Au moment même où ont été créés 17 nouveaux cardinaux à Rome, le 19 novembre 2016, la ville d’Avignon a célébré une béatification et renoué avec sa tradition de ville pontificale (1). Le cardinal Amato, Préfet de la Congrégation pour la Cause des Saints, a béatifié le Père Marie-Eugène de l’Enfant-Jésus (1894-1967), humble fils du Rouergue, carme déchaux de la Province d’Avignon-Aquitaine et fondateur de l’institut séculier Notre-Dame de Vie dont la maison mère se trouve à Venasque, près de Carpentras.

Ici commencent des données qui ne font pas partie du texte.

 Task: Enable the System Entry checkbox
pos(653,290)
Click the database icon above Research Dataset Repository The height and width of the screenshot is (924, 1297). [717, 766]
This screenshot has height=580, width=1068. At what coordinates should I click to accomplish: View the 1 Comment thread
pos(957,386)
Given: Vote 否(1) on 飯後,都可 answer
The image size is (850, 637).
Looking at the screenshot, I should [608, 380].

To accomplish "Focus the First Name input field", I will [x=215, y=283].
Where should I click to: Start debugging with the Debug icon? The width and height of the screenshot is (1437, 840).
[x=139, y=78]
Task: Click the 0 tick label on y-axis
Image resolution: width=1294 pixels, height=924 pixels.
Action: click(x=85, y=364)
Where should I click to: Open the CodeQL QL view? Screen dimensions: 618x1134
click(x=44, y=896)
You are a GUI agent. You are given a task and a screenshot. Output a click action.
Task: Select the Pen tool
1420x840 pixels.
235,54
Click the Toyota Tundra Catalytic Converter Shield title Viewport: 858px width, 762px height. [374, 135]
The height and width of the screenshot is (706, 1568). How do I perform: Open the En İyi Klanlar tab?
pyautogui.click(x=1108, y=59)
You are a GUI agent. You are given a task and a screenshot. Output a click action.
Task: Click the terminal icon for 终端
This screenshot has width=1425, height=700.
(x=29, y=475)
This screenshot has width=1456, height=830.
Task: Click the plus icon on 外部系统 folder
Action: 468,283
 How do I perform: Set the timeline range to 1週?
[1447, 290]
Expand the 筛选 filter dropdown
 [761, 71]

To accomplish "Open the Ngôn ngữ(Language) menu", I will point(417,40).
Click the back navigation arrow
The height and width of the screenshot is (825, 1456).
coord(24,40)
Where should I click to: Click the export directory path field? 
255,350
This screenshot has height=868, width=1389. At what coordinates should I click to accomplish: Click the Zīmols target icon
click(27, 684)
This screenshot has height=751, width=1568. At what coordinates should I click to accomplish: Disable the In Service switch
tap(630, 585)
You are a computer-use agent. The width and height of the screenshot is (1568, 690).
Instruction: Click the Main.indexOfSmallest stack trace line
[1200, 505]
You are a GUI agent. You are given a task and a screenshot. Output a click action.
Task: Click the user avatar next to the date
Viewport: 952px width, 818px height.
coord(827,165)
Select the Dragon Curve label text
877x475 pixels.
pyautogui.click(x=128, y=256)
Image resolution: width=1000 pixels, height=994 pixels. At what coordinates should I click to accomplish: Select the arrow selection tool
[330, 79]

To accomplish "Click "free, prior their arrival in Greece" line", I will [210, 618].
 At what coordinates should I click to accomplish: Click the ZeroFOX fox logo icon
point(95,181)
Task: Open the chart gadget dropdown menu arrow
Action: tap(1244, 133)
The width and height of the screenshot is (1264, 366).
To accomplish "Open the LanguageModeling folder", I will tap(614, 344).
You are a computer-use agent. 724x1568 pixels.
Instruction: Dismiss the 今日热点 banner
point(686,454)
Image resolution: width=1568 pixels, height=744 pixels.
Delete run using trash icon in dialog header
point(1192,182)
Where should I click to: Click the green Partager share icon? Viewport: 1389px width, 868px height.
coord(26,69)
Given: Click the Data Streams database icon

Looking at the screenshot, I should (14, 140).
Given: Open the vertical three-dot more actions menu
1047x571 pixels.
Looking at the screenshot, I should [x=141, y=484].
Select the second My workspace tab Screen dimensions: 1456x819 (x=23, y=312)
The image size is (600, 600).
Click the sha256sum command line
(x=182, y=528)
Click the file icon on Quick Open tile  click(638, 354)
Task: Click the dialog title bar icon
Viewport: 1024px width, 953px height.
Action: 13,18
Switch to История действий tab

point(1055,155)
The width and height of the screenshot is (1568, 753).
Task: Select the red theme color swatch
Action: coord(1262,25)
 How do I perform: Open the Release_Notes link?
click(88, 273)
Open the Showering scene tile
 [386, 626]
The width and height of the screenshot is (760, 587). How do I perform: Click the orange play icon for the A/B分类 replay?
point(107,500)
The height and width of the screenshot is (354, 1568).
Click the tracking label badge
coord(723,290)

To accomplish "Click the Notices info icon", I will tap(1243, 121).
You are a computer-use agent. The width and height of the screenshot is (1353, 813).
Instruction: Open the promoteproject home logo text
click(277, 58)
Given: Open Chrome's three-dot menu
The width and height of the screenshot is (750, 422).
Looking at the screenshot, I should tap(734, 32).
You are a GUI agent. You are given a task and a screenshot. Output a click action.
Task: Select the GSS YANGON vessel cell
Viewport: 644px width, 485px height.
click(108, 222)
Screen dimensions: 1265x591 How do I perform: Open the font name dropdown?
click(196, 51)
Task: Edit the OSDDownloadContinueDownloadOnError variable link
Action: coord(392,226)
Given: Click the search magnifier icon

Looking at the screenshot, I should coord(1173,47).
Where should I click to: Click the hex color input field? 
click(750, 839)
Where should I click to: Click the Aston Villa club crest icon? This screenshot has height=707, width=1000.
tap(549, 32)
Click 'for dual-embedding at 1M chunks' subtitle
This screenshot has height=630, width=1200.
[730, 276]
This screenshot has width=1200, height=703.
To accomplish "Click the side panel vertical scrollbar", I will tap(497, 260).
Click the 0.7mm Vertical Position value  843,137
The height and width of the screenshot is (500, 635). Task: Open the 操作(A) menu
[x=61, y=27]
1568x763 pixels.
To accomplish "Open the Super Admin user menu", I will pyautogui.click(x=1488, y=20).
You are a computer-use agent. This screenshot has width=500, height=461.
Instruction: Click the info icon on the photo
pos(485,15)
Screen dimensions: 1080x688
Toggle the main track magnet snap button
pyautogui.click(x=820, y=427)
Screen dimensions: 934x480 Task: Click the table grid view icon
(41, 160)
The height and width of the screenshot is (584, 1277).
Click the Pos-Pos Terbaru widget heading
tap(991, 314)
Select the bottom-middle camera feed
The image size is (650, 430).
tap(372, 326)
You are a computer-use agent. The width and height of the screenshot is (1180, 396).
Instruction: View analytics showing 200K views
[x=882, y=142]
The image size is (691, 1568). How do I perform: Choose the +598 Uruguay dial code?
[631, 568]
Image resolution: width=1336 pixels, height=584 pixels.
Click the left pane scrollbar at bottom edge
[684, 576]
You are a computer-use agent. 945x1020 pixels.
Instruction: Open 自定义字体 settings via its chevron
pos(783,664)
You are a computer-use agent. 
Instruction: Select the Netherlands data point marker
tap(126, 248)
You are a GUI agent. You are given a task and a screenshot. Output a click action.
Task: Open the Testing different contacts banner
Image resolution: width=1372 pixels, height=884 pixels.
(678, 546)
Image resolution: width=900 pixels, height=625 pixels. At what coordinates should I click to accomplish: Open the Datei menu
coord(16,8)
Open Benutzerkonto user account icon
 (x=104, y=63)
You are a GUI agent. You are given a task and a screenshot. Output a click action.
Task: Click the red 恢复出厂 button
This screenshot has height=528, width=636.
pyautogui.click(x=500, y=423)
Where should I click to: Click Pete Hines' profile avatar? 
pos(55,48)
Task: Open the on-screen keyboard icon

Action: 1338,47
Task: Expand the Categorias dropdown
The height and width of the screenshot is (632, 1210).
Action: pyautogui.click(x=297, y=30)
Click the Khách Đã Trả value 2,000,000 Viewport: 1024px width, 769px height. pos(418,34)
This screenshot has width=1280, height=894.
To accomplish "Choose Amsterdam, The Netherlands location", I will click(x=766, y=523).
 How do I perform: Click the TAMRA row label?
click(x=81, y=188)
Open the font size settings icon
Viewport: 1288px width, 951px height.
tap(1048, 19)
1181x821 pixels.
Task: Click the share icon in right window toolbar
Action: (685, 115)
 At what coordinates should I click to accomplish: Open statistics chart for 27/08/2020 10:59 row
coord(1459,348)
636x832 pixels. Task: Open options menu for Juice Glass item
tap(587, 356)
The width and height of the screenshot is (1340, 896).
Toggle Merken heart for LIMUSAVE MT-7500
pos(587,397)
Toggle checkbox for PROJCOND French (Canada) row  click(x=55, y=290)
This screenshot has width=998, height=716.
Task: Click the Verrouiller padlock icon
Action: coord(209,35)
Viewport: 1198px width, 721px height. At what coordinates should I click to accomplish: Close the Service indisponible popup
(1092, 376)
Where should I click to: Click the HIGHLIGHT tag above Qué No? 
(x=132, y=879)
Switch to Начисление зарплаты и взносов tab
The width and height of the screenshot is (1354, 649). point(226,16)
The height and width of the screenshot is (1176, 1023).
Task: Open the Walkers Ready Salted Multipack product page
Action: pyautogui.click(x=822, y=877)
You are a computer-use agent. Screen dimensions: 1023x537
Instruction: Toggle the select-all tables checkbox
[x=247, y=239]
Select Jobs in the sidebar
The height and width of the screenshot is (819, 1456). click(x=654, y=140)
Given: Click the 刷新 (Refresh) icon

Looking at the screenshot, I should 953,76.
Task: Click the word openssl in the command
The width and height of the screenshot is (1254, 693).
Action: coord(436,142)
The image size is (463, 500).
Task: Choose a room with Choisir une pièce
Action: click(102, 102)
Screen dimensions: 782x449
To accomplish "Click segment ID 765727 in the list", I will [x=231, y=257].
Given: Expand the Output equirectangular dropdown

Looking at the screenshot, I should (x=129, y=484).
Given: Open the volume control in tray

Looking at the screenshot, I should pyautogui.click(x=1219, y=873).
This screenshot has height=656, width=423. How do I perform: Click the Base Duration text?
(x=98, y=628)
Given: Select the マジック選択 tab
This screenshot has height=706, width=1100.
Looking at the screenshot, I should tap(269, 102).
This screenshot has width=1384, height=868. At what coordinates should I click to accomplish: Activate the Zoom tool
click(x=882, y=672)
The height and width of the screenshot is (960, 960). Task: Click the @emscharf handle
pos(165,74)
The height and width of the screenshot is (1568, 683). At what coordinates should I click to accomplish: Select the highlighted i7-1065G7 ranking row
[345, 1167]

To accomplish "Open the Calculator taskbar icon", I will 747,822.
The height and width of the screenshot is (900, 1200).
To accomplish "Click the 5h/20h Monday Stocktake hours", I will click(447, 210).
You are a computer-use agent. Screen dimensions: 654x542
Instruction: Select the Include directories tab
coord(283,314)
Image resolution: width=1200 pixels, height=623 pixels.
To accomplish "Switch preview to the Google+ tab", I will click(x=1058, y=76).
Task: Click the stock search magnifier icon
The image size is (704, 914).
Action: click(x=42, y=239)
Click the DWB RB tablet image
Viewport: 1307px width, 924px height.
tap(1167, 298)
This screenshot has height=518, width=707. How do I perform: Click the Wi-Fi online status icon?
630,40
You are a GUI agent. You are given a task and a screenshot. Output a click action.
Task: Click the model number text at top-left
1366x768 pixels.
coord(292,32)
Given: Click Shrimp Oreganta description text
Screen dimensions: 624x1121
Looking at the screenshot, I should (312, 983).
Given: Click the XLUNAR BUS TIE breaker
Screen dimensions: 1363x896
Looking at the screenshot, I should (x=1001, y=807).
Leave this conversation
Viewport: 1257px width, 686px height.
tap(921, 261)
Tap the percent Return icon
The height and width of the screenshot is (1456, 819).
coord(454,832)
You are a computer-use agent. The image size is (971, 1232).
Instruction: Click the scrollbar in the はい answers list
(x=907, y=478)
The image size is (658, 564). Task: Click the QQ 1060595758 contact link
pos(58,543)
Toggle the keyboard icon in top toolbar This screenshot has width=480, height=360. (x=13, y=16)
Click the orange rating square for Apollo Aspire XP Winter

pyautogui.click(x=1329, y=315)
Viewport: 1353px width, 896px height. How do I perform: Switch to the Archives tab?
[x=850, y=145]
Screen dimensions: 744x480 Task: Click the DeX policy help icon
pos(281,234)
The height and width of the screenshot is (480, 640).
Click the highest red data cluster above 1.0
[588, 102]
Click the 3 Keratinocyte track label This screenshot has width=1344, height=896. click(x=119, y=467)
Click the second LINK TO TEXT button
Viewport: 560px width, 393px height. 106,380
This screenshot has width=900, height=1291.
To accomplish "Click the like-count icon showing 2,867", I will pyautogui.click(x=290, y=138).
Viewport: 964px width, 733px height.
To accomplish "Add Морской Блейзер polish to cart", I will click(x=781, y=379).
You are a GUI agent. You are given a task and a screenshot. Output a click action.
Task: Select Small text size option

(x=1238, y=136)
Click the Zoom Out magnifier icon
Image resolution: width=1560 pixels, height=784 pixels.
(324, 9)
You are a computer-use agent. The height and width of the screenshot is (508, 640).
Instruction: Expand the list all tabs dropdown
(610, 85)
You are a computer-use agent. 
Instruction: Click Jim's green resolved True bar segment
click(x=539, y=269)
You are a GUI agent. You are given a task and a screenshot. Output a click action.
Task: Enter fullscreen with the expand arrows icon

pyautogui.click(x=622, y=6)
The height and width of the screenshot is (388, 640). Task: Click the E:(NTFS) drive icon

Henri Grialou est né au Gua (Aveyron) en 1894 dans une famille pauvre et profondément croyante. Le service militaire prolongé par la Grande Guerre l’éloigne du Séminaire de Rodez de 1913 à 1919 : des années fondamentales où il se comporte en héros et développe la sollicitude qui fera de lui un grand pasteur attentif à la souffrance des autres. Depuis 1909, il chemine aux côtés de la petite Sœur Thérèse de l’Enfant-Jésus, du carmel de Lisieux, dont les écrits orientent sa vocation vers la vie religieuse. En 1922, trois semaines après son ordination sacerdotale, il entre au noviciat des Carmes Déchaux. Les années 1922 à 1937 sont celles de l’enracinement carmélitain. Il prêche beaucoup dans les carmels, propage la « petite voie » thérésienne universellement sanctionnée par la béatification (1923) et la canonisation (1925) de la jeune carmélite. Il enseigne aussi la doctrine de saint Jean de la Croix, déclaré docteur de l’Église en 1926, tout en exerçant la charge de prieur des couvents de Tarascon, Agen et Monte-Carlo (1928-1937). Des conférences publiques consacrées à l’oraison et qui fourniront la trame de son maître ouvrage Je veux voir Dieu (publié en 1949) lui valent d’accueillir dès 1929 trois institutrices du Cours Notre-Dame de France de Marseille à la recherche d’une voie de sanctification dans le monde. Ce sera l’embryon du futur institut Notre-Dame de Vie installé à Venasque en 1932 puis érigé au titre d’institut de droit diocésain en 1937.
De 1937 à 1955, le Père exerce la lourde responsabilité de définiteur (c’est-à-dire conseiller) du Père Général des Carmes. Ce sont les années romaines. Son grand sens ecclésial, son amour de l’Ordre du Carmel vont amplifier son rayonnement apostolique puis confirmer et nourrir ses intuitions spirituelles de carme, de fondateur et d’inlassable prédicateur de retraites et conférences. Il se dépense sans compter pour les carmélites du monde entier, favorise l’expansion de son Ordre religieux (en Orient notamment) et développe un véritable magistère spirituel autour de l’oraison, telle que la concevait sainte Thérèse d’Avila : un « commerce intime d’amitié où l’on s’entretient souvent seul à seul avec ce Dieu dont nous savons qu’il nous aime » (2). Une éminente vie mystique l’unit à la personne du Saint-Esprit, son « ami » auquel il consacre le fond le plus original de sa pensée. En 1947, Notre-Dame de Vie obtient sa reconnaissance comme institut séculier : un des premiers de l’Église, quelques mois après la constitution apostolique Provida Mater de Pie XII (2 février 1947), acte de naissance officiel de cette toute nouvelle forme de vie consacrée.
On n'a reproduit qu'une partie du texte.